Dataset entries
########################################
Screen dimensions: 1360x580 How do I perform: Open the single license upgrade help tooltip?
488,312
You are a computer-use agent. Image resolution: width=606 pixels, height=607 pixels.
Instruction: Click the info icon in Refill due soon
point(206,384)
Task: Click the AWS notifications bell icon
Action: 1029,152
########################################
Print all of the entries above verbatim, with no changes.

EXERCISE RESULT
Screen dimensions: 1360x580 How do I perform: Open the single license upgrade help tooltip?
488,312
You are a computer-use agent. Image resolution: width=606 pixels, height=607 pixels.
Instruction: Click the info icon in Refill due soon
point(206,384)
Task: Click the AWS notifications bell icon
Action: 1029,152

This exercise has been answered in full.